EXERCISE OBJECTIVE: Please set down each record exactly as it appears, but leave out any pictures.

MATERIAL FOR THIS TASK:
━━━━━━

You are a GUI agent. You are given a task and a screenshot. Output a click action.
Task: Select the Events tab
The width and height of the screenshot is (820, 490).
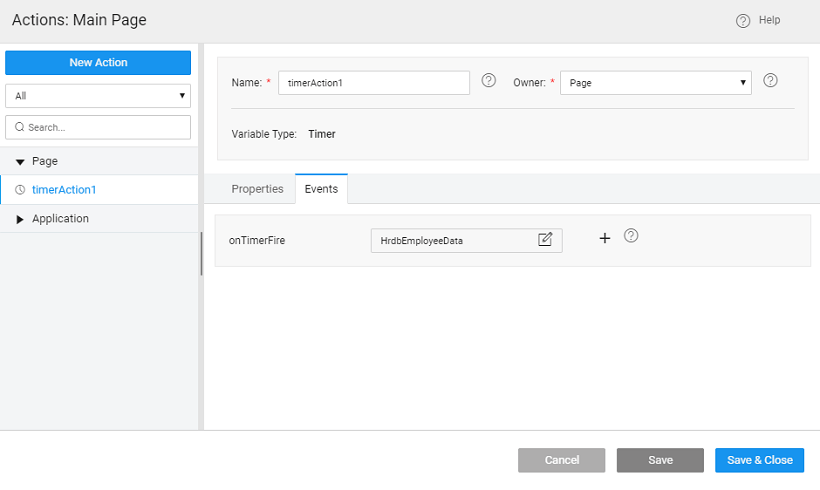point(321,189)
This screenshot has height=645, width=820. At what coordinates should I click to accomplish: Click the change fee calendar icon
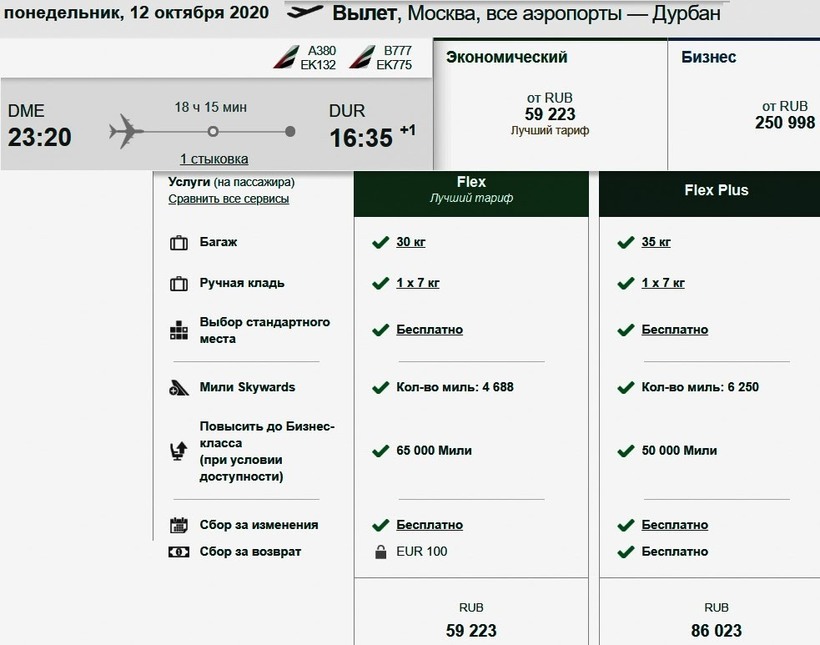179,525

━━━━━━

SOLUTION BELOW:
You are a GUI agent. You are given a task and a screenshot. Output a click action.
Task: Select the Events tab
The width and height of the screenshot is (820, 490).
point(321,189)
This screenshot has height=645, width=820. At what coordinates should I click to accomplish: Click the change fee calendar icon
179,525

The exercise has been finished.